Barring one-time items, adjusted earnings per share were 37 cents. The bottom line missed the Zacks Consensus Estimate of 72 cents.

Sales plunged around 25% year over year to $5,664 million in the quarter. Nevertheless, the figure beat the Zacks Consensus Estimate of $5,243.1 million.

The company's financial performance was impacted by lower net realized selling prices across all business segments and lower earnings from the Retail unit.

Nutrien Ltd. Price, Consensus and EPS Surprise

 

Nutrien Ltd. Price, Consensus and EPS Surprise

Nutrien Ltd. price-consensus-eps-surprise-chart | Nutrien Ltd. Quote

 

Segment Highlights

Sales in the Nutrien Ag Solutions (Retail) segment declined 14% year over year to $3,502 million in the quarter. The decline in the fourth quarter was primarily due to lower selling prices across all regions compared with the strong periods in 2022. The figure was higher than our estimate of $2,667.4 million.

Potash division’s sales declined 44% year over year to $776 million, higher than our estimate of $649.7 million.
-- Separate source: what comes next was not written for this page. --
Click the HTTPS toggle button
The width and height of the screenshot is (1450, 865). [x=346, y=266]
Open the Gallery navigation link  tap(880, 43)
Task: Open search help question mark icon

North American sales volumes rose in the fourth quarter due to lower channel inventory and increased grower demand, while offshore sales saw growth driven by Brazil and China. Despite higher volumes, net selling prices dropped in the quarter due to lower benchmark prices and higher costs due to logistical issues at Canpotex’s West Coast port facilities.
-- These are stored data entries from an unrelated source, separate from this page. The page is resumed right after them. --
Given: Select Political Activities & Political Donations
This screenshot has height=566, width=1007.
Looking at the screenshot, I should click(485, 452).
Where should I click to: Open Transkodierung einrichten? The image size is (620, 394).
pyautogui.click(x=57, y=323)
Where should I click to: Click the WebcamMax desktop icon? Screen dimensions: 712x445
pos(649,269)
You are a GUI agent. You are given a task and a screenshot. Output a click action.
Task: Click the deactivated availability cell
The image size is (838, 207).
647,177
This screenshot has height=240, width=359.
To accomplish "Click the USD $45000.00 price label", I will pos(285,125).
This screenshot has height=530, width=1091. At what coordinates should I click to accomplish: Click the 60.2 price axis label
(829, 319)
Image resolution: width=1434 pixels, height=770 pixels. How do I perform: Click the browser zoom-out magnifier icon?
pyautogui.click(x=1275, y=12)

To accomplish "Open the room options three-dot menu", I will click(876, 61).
Sales in the Nitrogen segment were $877 million, down around 45% year over year. The fourth-quarter downside stemmed from reduced net realized selling prices across all major nitrogen products. Sales volumes increased during the same period primarily due to elevated UAN production and sales. However, this upside was partially offset by lower ammonia availability, mainly due to production outages at plants in Trinidad. The reported figure was lower than our estimate of $1,197.3 million.

Sales in the Phosphate segment were $472 million, up around 10% year over year. The figure was higher than our estimate of $393.1 million.Fourth-quarter sales volumes rose on the back of heightened demand for phosphate fertilizer, while production saw an uptick owing to enhanced reliability at the Aurora plant. During the same period, the net realized selling price declined primarily due to lower fertilizer net realized selling prices and reduced industrial and feed net realized selling prices. These declines reflect the typical lag in price realizations relative to spot fertilizer prices.

Financials

At the end of the quarter, Nutrien had cash and cash equivalents of $941 million, up around 4% year over year. Long-term debt was $8,913 million, up nearly 11% year over year.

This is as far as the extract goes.